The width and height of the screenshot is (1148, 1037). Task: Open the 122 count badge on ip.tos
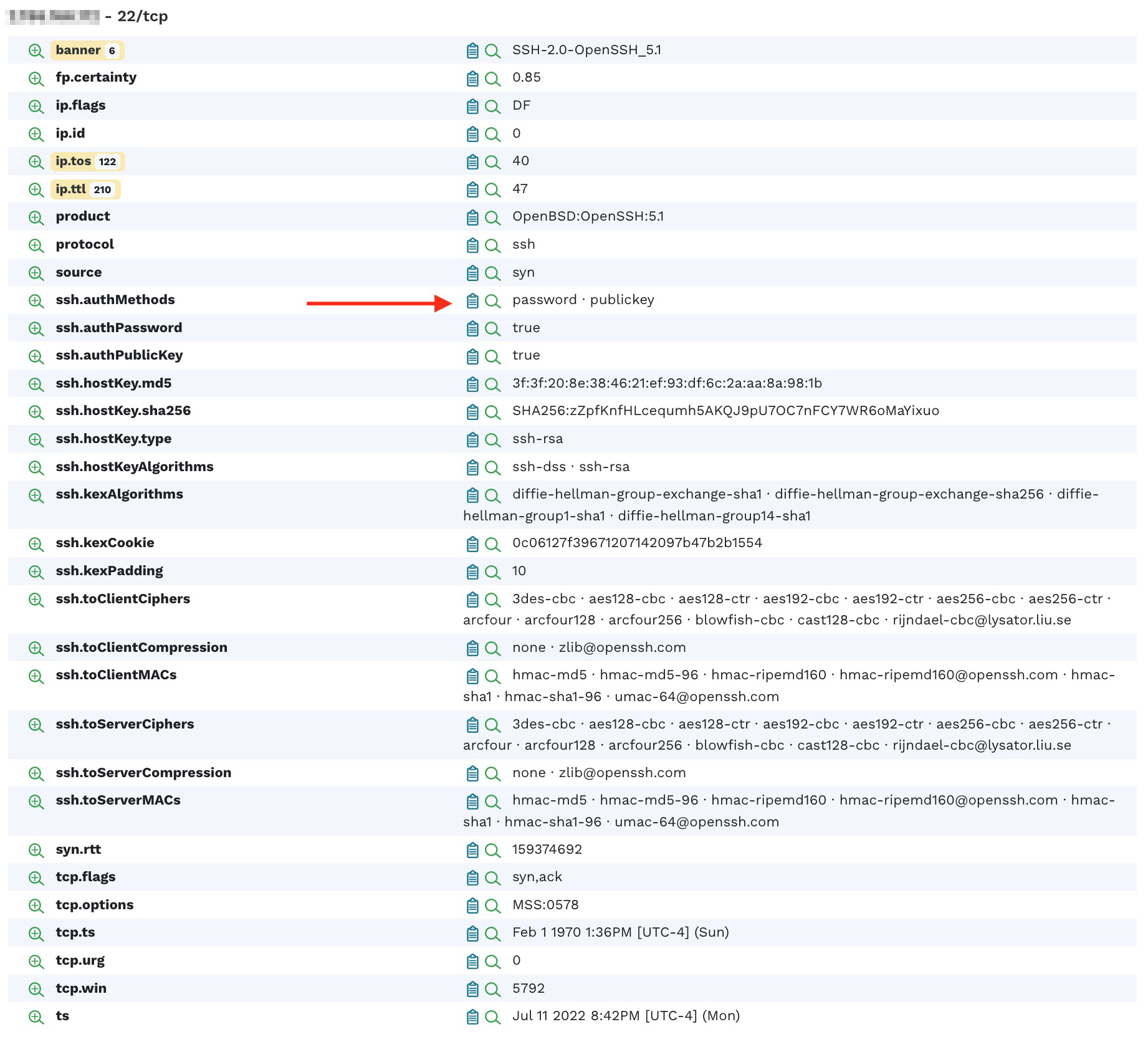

━━━━━━━━━━━━━━━━━━━━

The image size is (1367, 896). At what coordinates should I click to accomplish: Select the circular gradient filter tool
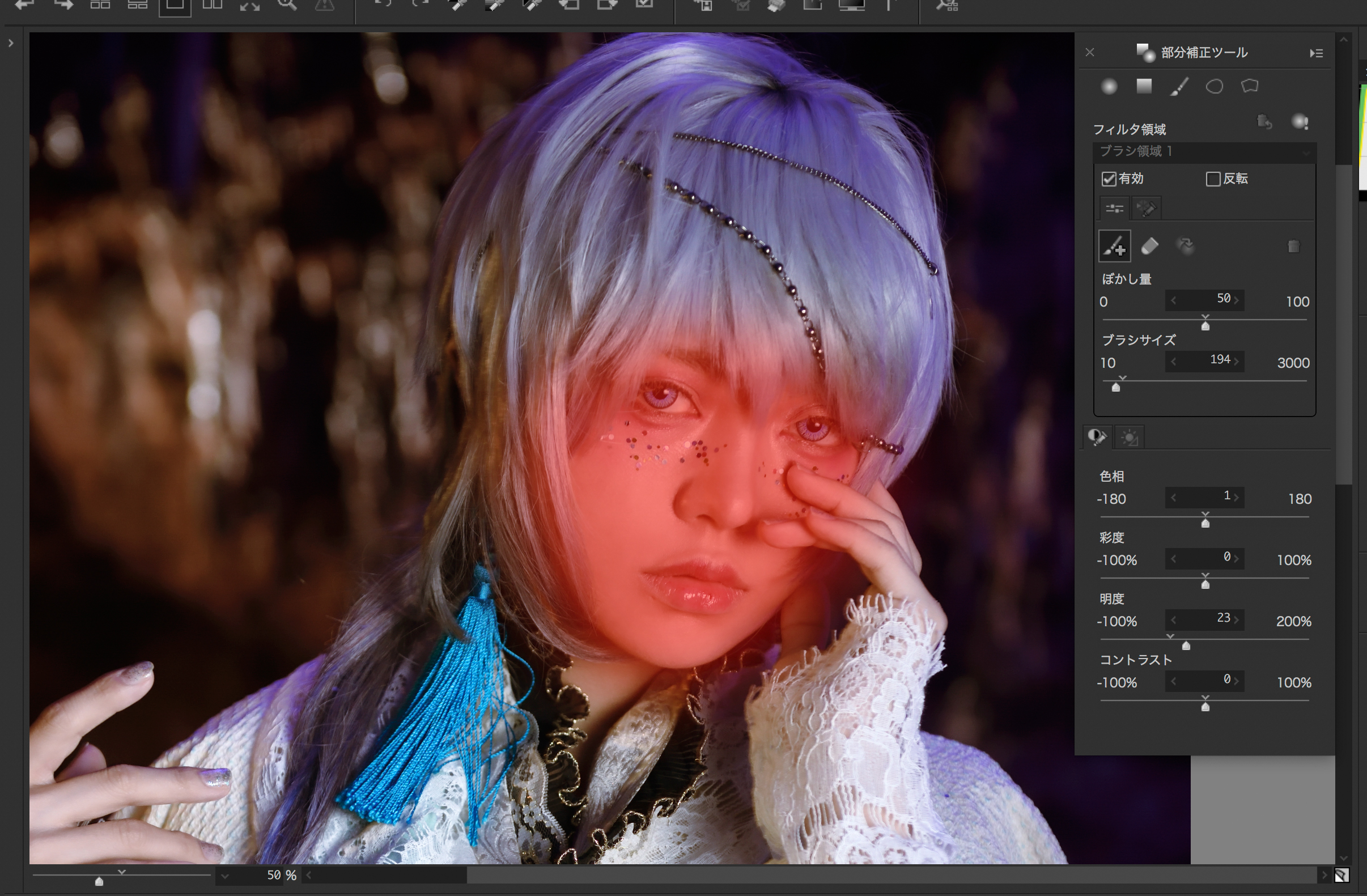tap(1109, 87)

━━━━━━━━━━━━━━━━━━━━

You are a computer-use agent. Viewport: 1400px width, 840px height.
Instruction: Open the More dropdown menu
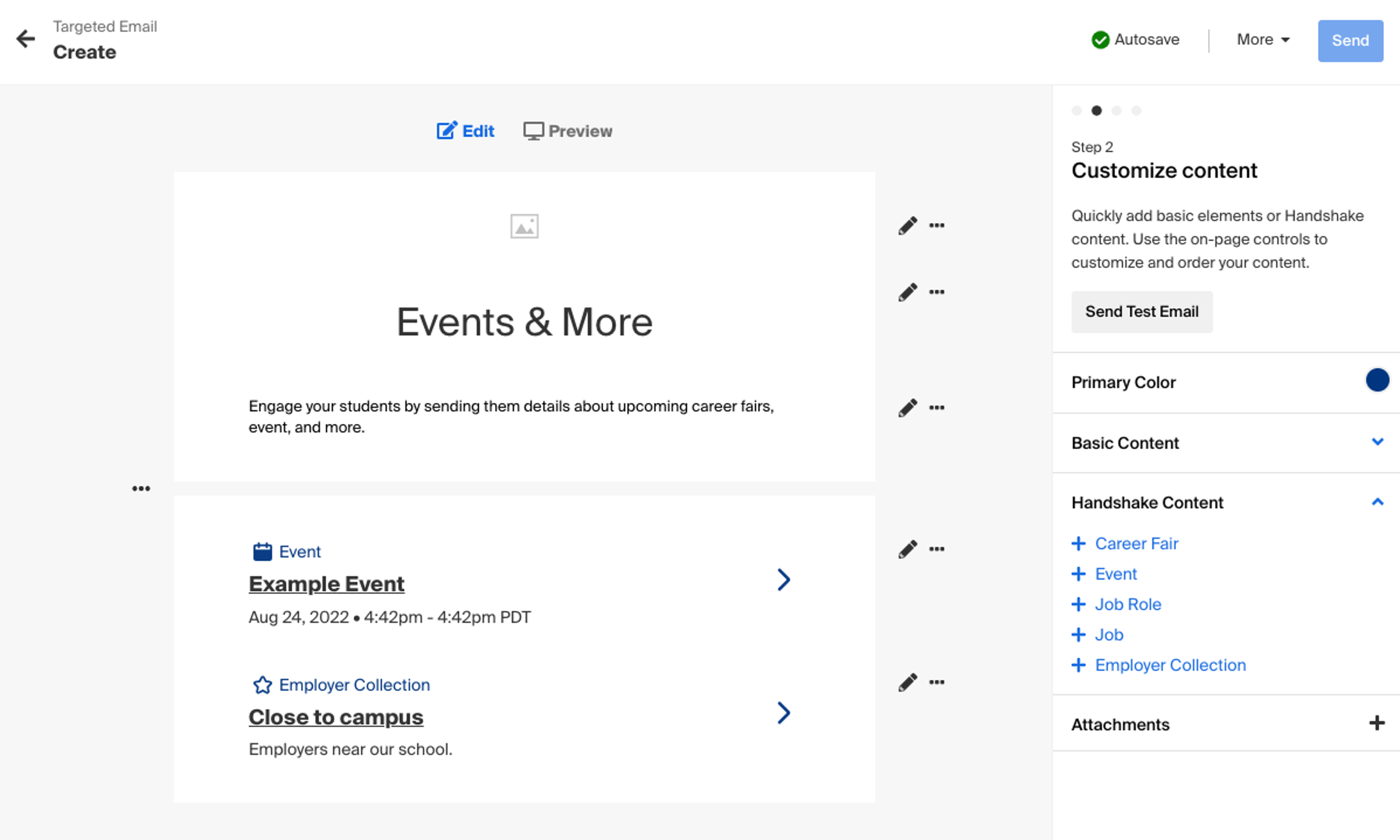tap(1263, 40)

━━━━━━━━━━━━━━━━━━━━

▸ **PROBLEM DESCRIPTION**:
When the entries above show the word "height" in a line, copy that line out.

▸ **TASK SOLUTION**:
The width and height of the screenshot is (1148, 1037). Task: Open the 122 count badge on ip.tos
You are a computer-use agent. Viewport: 1400px width, 840px height.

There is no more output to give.